People wrong each other all the time.  Families fight, couples bicker, people get into random tiffs with fellow customers at the grocery store or with a manager at a restaurant, yet we all move on and get up the next morning because we have to, not necessarily because it's always easy.  I have always had great admiration for couples who live by the mantra of never going to bed angry with one another.  As anyone I have ever been in a relationship with can attest to, I could never do that.  I could, and should, learn that skill if I am ever blessed enough to be in a safe and loving relationship again.

In a strange somewhat related twist, on an autism list I belong to, a single mom posted about her challenges with dating while parenting a fairly young child on the spectrum with intense needs, and the fact she wasn't sure her boyfriend could handle her devotion to her son (he wasn't sure, either.) Knowing many married moms are in this particular group of parents, and as a divorced, single mom,  I decided to reply, touching on my own experiences.

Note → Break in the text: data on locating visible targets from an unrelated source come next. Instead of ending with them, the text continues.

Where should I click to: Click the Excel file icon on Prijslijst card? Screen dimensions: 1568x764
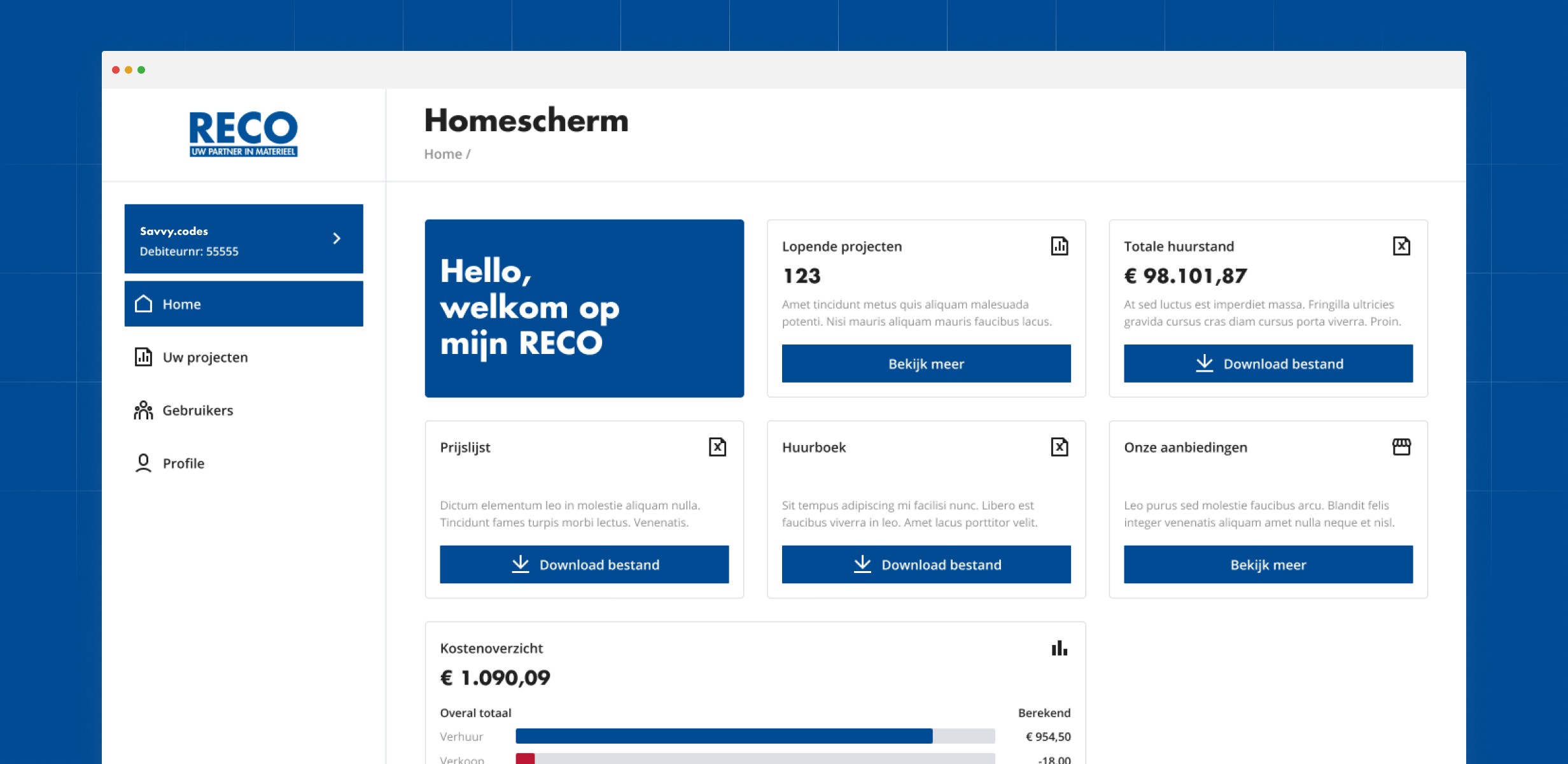click(717, 447)
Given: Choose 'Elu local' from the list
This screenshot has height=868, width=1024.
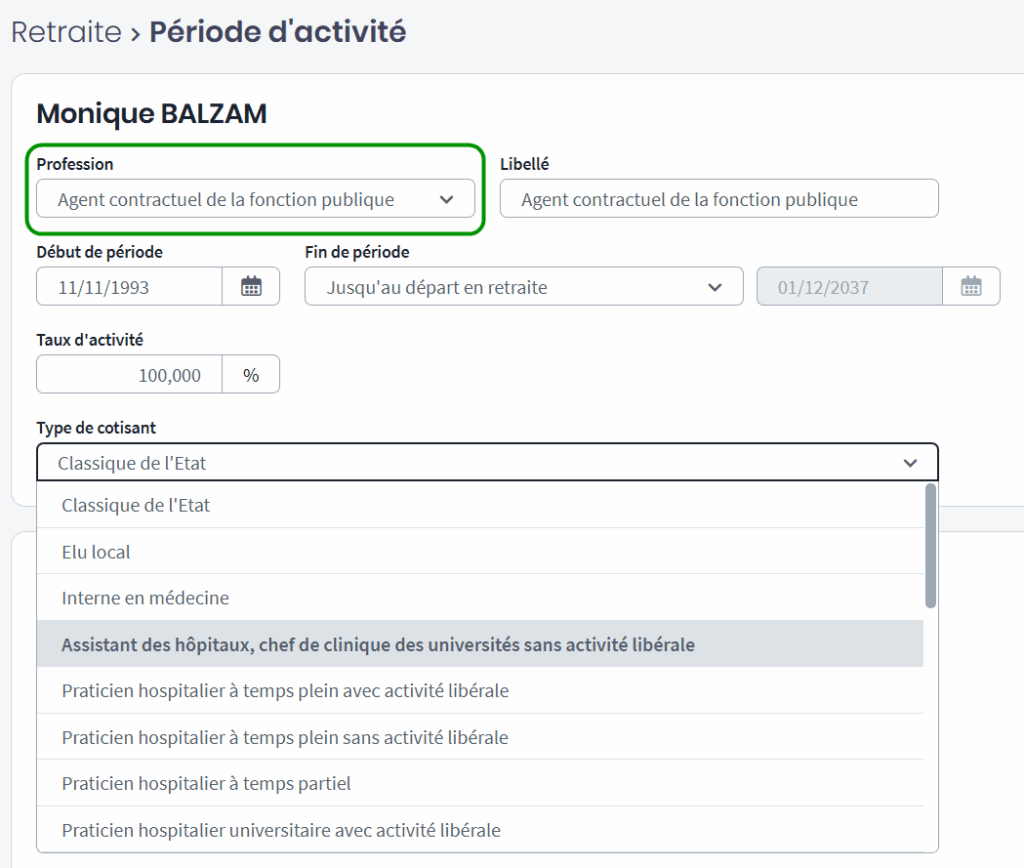Looking at the screenshot, I should pos(96,552).
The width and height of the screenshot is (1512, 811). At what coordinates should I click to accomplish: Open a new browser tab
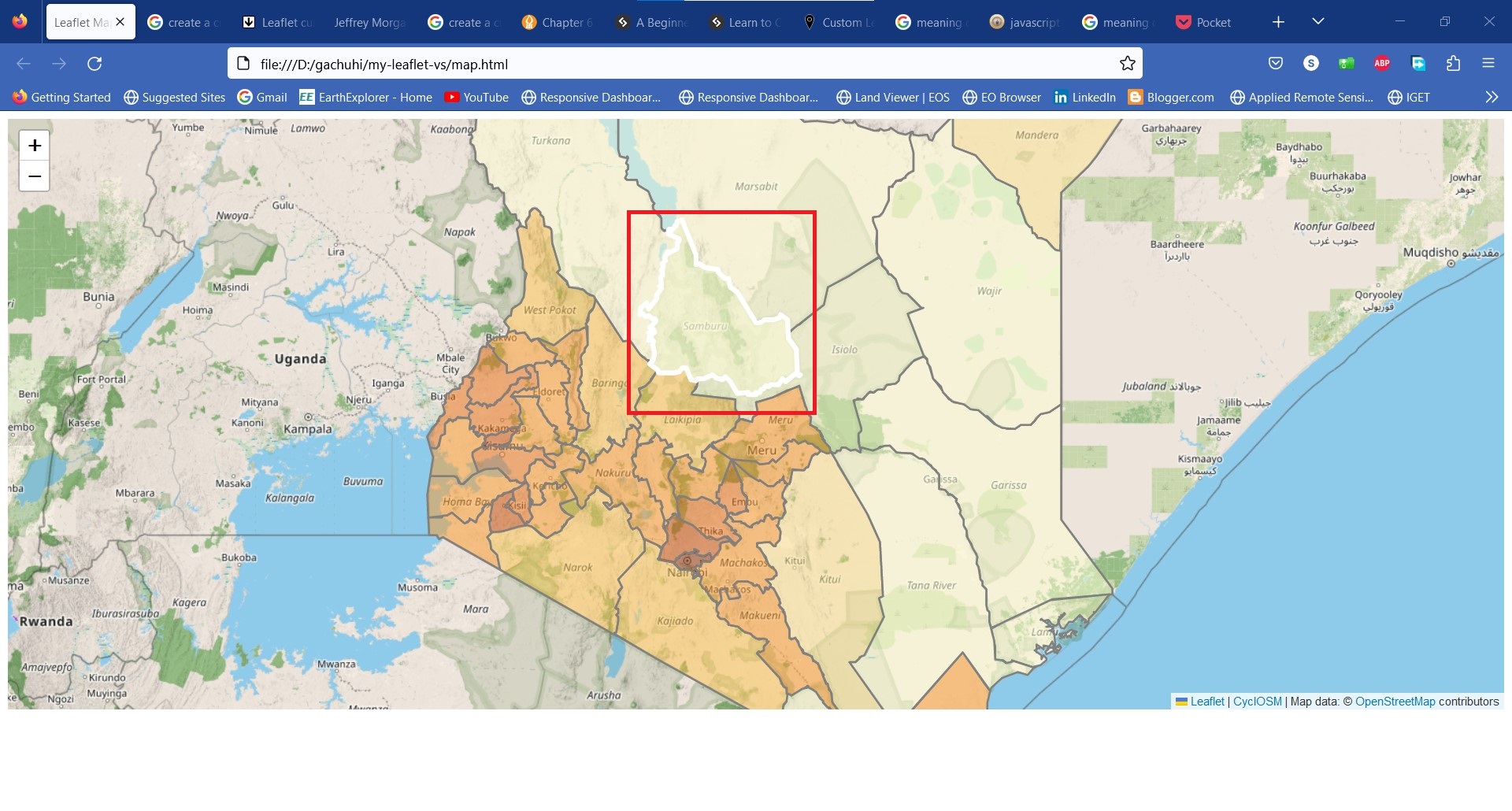[x=1278, y=22]

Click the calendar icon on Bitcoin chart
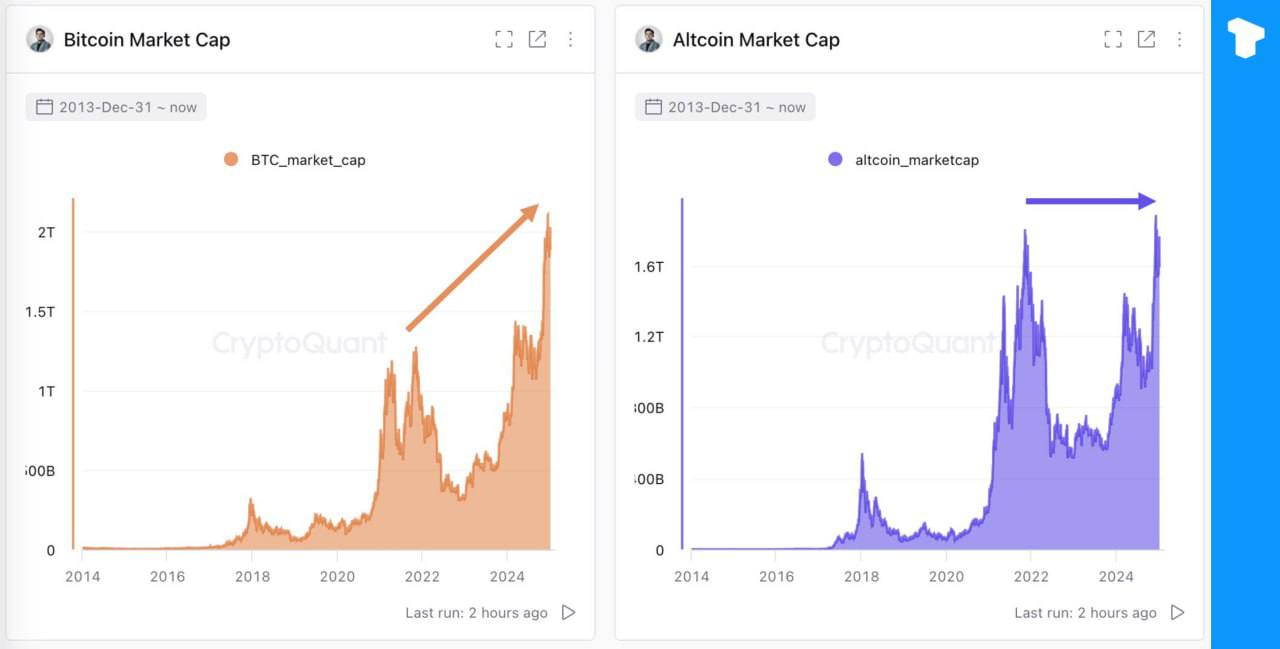(x=44, y=107)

The thoughts flowed to my fingers as they touched the keyboard, with a fair amount of tears streaming down my face. (Ask my kids, I cry at the end of every movie- I wear my emotions on my sleeves).

I dated someone who seemed to fit the bill perfectly, if the bill were to read as follows: "Single mom seeks partner who intimately understands autism and knows how to interact with a child with autism". (I wasn't seeking, but that's a whole other story).   He is the sib of a brother with pretty severe autism, now of course a grown adult, and had lived "it" his whole life, until he went off to college and then moved across the country.  But, not necessarily because of my child's autism, I had moments of being illogical, unreasonable, and self-centered in the context of the relationship.  He did, too.  Yet, he met the four criteria I required of a partner: great emotional connection/friendship, great physical connection, shared spiritual values as we had gone to church together for years, and, last but not least, acceptance of my son and his autism, but also acceptance of me as the mother of an autistic boy.  My son loved him.

Yet it is exactly the traits Mother Theresa spoke about which still, years later and not proudly on my part, at least, leave both of us bitter, angry, and still emotionally involved.  I mean that in the sense that I know he still checks up on me, reading my blog, trying to "one-up" me by making claims that aren't true, knowing my schedule and rather boring life by asking  mutual friends and acquaintances or, and this is the worst, calling names.  I still have these random moments when I remember something exceptionally good about our time together.  There are the equally random moments where a total stranger calls me asking about him because of events in his current life.  (That's happened no less than three times in the past month alone).  My kids still see his kids around where we live.  We still drive on the same main roads and pass each other.  Yet, because we act illogically, unreasonably, and are self-centered in some ways (including not being able to fully own our own mistakes, that's something I've been able to do, at least, but he hasn't), the relatively brief romantic relationship of one year, which developed after 8 years of friendship, still stings to this day.  We still seem to cause the other enormous amounts of pain.

Therefore, in responding to this mom, conflicted about how to date with a little one with autism and wondering where her loyalties should lay, I shared that, for that year, I tried to balance both, the relationship and the autism.  In the end, I failed miserably at both in different ways.  I lost someone who I was very much in love with and who I believe loved me, and I lost my way in advocating for what my son needed, at a time (remember, his parents just split up and he was now trying to figure out why mom had a boyfriend and why dad had a girlfriend and why he had two houses) that was challenging for him.  In the end, my inability to be both the partner I wanted to be, the mom I knew I could be and wanted to continue to be, the stress of raising three spirited girls, and trying to keep us in the only house my kids had ever really known, just broke me and my spirit.

I give huge kudos to those parents of children on the spectrum who have managed to stay married.  I have ginormous respect for those in particular whose marriages have remained strong, loving, and happy.  Of course, there are all of two couples, both friends who moved cross country to the West Coast, who fit this bill of all the autism parents I know well, either personally or through work.  They must have learned along the way to be reasonable, logical, child-centered, and most of all forgiving.  

That Mother Theresa was a pretty smart lady.  It blows me away to know she probably held me in her arms when I was an infant.  I will work on the forgiving piece and can only hope others work on it, too.  But, don't expect to see me on Match.com or Eharmony anytime soon.